Most corporations are still figuring out how to make data work for them; that need is in part why our Strata Conference has proven to be so popular.
How different are the privacy issues raised by Big Data different from what’s come before in terms of government and corporate surveillance? In terms of interpersonal surveillance?
Machine learning, big data and massive processing power can find patterns in ways previous data visualization or processing platforms could not. Look at what Palantir is doing for the U.S. intelligence community for one example, or how they’re helping to detect Medicare fraud for another. Given enough data, intelligence and power, corporations and government can connect dots in ways that only previously existed in science fiction. Many of them, however, are still struggling to do so.
What is more likely to affect a change in organisational data collection of personal information: public interest, government regulation or something else?

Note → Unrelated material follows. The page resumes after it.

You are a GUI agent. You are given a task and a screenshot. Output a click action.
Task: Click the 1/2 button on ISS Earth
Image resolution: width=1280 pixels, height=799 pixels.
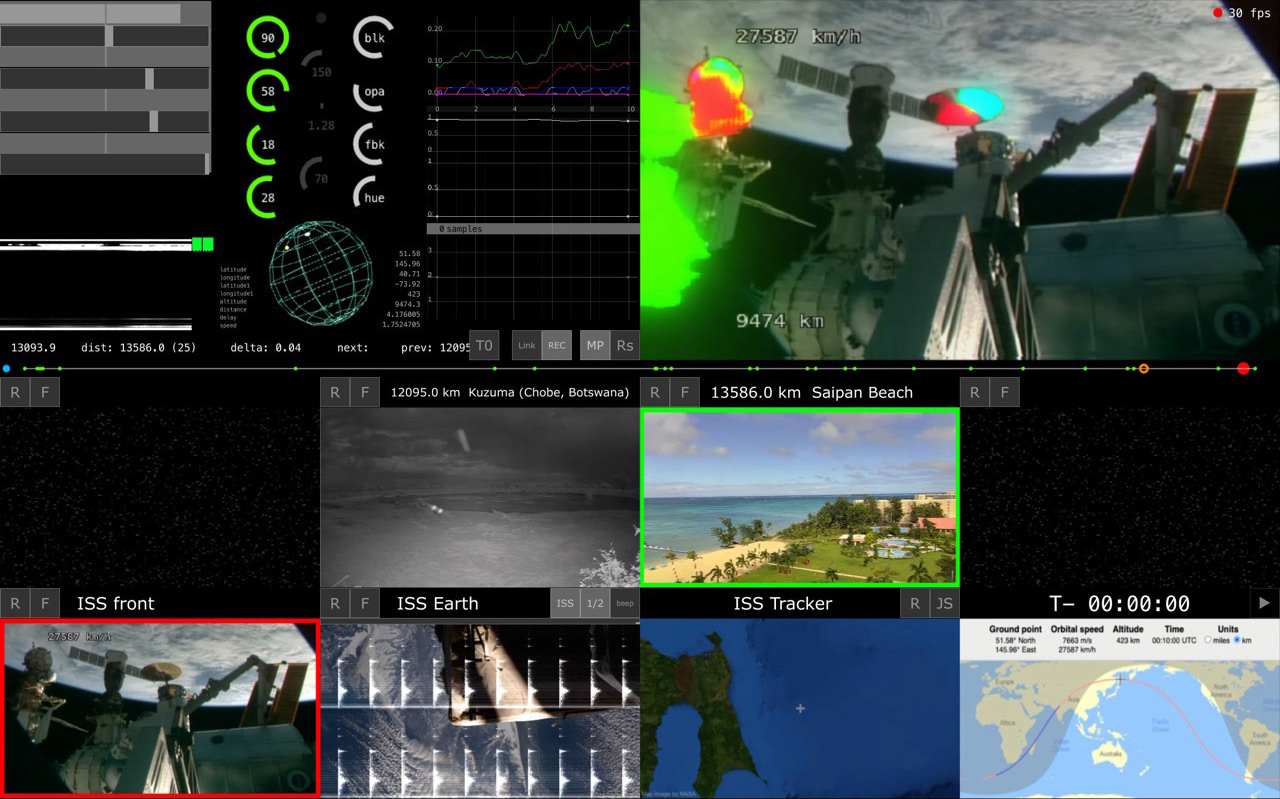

Both of those factors will have an effect. Data retention laws could play a major role, as could regulation that comes out of them. It’s not clear how well those entrusted with the public interest understand the issues and implications here, in terms of the risks and substantial rewards that exist with big data. Any action by government or other entities should weigh the potential benefits of data for the public good with potential harms.